We then use that identity, and try to generalize it into cases where $m = n$, and $m < n$. So, for $m = n$, we have:

$\alpha^0 = \alpha ^ {m - m} = \dfrac{\alpha^m}{\alpha^m} = 1$

The identity above is true iff the denominator is not 0, or in other words $\alpha ^ m \neq 0$, or $\alpha \neq 0$.

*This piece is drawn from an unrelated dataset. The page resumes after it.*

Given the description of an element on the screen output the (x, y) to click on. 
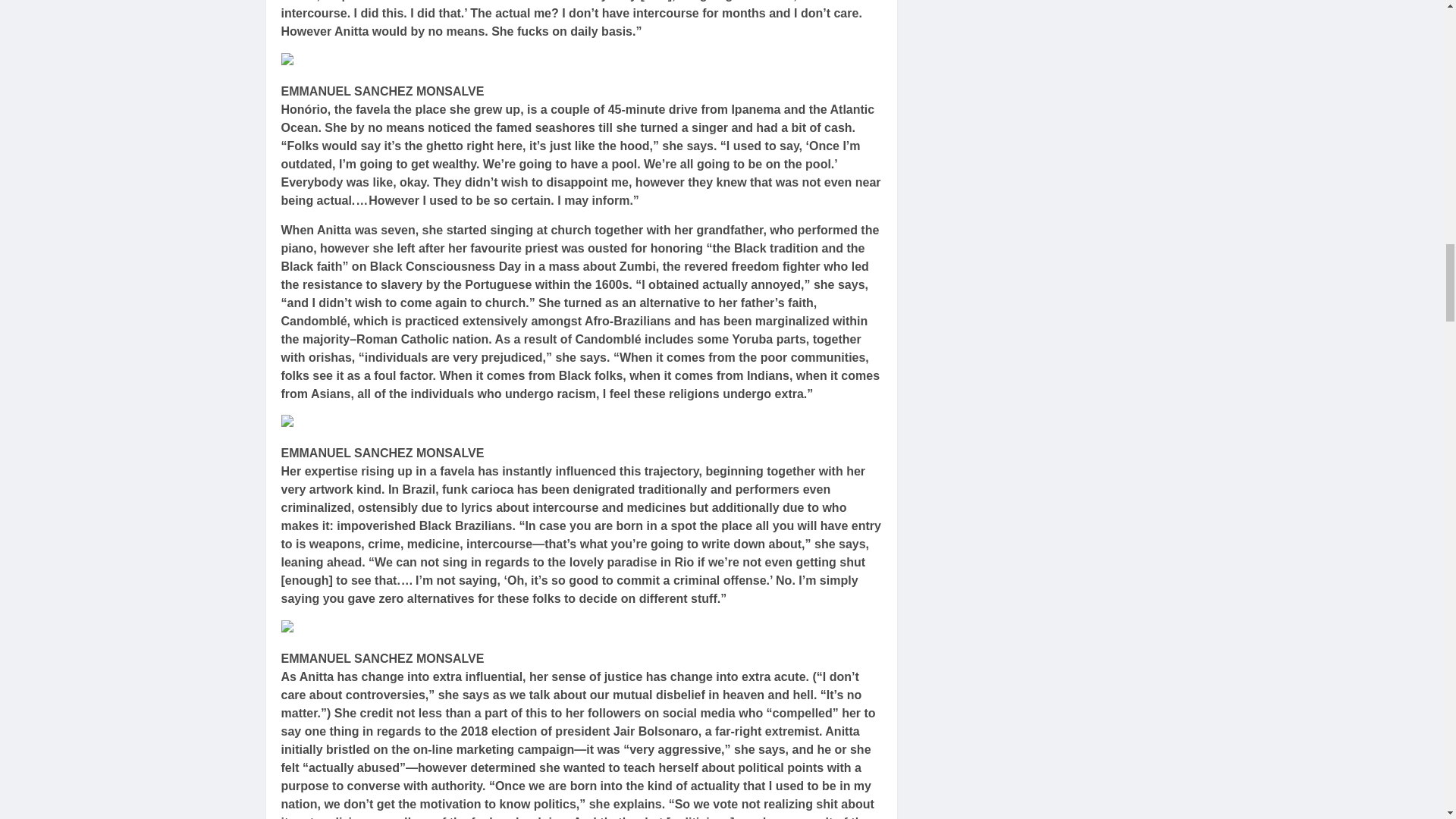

So $\alpha ^ 0 = 1, \forall \alpha \neq 0$; and $0 ^ 0$ is undefined.

---

For negative powers, we have:

$\alpha^{-n} = \alpha^{0 - n} = \dfrac{\alpha^0}{\alpha^n} = \dfrac{1}{\alpha^n}$

This is again, valid iff the denominator is not 0, hence $\alpha \neq 0$. So,

$\alpha^{-n} = \dfrac{1}{\alpha^n}, \forall \alpha \neq 0$.

---

In conclusion, we have:

• For $n > 0$, $0^n = \underbrace{0.0.0....0}{n \mbox{ times}} = 0$.
• For $n \le 0$, $0^n$ is undefined.

---

You can also think about this as:

• $\alpha^0 = 1, \forall \alpha \neq 0$.
• $0^n = 0, \forall n > 0$.

So what's $0^0$, is it 1 (as in the first case, since it has the form $\alpha^0$), or is it 0 (as in the second case)? So it's undefined. Of course, this is not very rigorous.